More advantaged children tend to stay at the same achievement level, or even make gains, over the course of the summer, Augustine said: “They’re reading, they’re being read to, they’re going to fancy camps.”
In contrast, poor children fall far behind. “Low-income kids are less likely to be going to those camps,” she said. “They’re more likely to be playing video games, watching TV, and staying indoors, particularly if they live in unsafe neighborhoods.”
She added that the discrepancies between the two groups are perpetuated summer after summer, helping to increase the achievement gap as children grow older. (She also noted, however, that both low-income and high-income children lose ground in math over the summer during the elementary school years.)
The panelists did not necessarily recommend year-round school, however. Many parents dislike the idea, and there is still little research on whether cutting out summer vacation entirely actually helps shrink the achievement gap.

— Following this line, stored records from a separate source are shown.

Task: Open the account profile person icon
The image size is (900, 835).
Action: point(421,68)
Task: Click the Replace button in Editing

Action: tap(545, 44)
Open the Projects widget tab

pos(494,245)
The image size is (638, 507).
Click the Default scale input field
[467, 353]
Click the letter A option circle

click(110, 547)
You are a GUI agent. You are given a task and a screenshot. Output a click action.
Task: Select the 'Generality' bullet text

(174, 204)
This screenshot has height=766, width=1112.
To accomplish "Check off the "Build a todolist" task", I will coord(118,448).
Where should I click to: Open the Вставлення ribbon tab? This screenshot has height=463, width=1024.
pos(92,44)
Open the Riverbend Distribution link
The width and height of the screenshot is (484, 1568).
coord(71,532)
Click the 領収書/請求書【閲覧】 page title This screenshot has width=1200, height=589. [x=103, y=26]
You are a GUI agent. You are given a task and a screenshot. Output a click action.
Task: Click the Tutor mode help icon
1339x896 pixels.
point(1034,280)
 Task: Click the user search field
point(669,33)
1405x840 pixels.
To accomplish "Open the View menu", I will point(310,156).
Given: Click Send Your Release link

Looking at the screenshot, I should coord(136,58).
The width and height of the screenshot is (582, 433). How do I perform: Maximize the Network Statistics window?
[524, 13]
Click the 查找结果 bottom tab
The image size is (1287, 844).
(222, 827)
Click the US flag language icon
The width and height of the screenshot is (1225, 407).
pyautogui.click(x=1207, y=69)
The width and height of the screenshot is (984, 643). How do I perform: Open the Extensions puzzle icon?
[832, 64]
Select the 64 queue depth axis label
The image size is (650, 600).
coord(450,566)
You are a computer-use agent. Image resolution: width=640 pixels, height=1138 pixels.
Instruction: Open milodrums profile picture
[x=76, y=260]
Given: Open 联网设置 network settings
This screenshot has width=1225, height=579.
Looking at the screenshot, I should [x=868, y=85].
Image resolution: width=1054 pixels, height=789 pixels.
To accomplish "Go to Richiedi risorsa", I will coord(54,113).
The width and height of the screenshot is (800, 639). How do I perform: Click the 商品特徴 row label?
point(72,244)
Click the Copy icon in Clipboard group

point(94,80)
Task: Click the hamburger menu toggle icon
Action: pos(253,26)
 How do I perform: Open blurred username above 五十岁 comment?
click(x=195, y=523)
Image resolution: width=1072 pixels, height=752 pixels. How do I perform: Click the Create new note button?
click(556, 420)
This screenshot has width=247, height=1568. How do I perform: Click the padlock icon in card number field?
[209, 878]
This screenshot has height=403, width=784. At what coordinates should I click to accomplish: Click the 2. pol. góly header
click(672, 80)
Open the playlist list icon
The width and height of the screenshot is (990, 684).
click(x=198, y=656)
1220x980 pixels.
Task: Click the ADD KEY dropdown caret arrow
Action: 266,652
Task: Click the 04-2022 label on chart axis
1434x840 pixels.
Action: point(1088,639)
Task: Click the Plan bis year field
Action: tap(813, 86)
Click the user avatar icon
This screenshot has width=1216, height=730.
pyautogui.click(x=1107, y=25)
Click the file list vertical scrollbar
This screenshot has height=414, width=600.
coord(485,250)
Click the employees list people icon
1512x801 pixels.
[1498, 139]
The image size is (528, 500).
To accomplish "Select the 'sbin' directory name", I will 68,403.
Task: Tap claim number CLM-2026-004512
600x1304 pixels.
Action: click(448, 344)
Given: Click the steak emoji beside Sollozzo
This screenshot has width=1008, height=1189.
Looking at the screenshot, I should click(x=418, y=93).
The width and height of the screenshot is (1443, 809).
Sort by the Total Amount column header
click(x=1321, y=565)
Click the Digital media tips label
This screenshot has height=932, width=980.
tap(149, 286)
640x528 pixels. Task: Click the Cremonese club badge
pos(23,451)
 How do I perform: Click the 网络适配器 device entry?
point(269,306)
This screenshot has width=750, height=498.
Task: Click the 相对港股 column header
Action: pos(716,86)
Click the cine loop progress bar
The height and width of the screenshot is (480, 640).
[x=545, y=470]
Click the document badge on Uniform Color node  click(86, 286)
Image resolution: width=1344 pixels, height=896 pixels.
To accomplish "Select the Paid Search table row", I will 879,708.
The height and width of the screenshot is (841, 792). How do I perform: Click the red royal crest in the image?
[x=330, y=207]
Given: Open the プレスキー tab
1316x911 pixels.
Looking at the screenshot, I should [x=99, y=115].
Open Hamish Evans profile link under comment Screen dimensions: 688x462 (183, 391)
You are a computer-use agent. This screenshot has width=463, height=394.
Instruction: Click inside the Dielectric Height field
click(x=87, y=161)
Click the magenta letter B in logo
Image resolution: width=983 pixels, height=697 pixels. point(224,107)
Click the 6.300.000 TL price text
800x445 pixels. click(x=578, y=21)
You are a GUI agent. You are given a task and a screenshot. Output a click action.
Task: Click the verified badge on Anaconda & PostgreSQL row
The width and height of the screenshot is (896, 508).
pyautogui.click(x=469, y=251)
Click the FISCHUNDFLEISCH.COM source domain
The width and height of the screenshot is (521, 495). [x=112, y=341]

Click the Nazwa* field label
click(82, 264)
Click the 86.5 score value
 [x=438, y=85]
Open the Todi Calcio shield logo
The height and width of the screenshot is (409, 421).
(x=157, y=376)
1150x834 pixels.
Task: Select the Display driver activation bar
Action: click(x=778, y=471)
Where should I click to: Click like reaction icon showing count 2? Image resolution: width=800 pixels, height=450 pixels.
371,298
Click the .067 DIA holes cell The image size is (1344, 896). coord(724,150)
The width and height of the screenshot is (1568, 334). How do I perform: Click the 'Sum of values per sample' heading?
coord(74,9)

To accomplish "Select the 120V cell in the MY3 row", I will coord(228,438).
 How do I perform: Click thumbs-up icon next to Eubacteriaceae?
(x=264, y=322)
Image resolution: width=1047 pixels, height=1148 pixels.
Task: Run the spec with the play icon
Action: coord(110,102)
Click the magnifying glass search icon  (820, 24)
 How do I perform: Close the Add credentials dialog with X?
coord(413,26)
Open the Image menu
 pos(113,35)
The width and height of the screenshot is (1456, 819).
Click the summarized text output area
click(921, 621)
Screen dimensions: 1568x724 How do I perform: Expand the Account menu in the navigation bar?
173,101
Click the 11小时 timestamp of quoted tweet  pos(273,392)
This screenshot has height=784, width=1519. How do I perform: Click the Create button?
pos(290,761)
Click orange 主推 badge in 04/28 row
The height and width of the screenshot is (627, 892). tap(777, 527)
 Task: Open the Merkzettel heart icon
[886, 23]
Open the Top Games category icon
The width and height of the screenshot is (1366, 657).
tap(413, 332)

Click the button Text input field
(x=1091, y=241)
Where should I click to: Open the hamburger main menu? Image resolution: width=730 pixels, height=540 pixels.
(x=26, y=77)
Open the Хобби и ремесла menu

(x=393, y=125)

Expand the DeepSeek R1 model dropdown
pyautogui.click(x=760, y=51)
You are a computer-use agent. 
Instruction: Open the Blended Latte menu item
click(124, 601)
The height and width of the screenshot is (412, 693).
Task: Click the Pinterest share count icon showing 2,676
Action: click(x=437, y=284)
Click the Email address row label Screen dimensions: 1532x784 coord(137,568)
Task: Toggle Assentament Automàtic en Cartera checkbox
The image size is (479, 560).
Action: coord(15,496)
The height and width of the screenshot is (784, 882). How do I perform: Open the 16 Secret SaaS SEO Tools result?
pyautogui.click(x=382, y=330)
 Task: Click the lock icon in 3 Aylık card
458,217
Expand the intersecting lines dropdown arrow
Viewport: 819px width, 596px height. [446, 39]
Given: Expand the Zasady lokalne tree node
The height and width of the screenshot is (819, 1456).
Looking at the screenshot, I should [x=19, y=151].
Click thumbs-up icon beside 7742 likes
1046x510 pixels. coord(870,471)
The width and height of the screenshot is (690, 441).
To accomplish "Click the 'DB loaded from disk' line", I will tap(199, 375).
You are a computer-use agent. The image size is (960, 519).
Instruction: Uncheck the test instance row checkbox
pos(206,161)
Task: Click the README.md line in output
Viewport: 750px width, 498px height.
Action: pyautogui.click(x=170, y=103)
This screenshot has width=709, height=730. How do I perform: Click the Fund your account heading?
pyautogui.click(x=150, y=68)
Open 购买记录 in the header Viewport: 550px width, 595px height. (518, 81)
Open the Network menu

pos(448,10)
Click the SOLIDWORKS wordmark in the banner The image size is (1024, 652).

Instead, schools and community groups should work together to create programs that are both fun and educational, said Gary Huggins, CEO of the National Summer Learning Association. Rather than being “remedial and punitive,” he suggested school districts create programs that low-income students actually want to attend.
“It’s not just about more school,” Huggins said. “Programs have to be engaging and innovative.”
Ideally, he suggested, summer school might become a laboratory for experimental strategies—like hands-on activities, field trips, theme-based curricula and Socratic teaching methods—that schools can also incorporate into the regular academic year.
Kathryn LeRoy, who oversees the extended summer learning program for the Duval County Public Schools in Florida, said her district is already doing some of that experimentation. Using federal funds, the Duval district, which encompasses Jacksonville, expanded and renamed its summer school program “The Superintendent’s Academy.” Administrators then conducted walks through local public housing projects to recruit low-income families. The program, which targets struggling students, now includes music, dance, physical education, field trips and partnerships with local camps, not just reading and math classes, LeRoy said.
So far, the schools with students involved in the program have seen remarkable gains, she added, going from Ds and Fs on their state report card to As and Bs. “Our gut tells us that summer absolutely had a part to play in the achievement we’re seeing in in those elementary schools,” she said.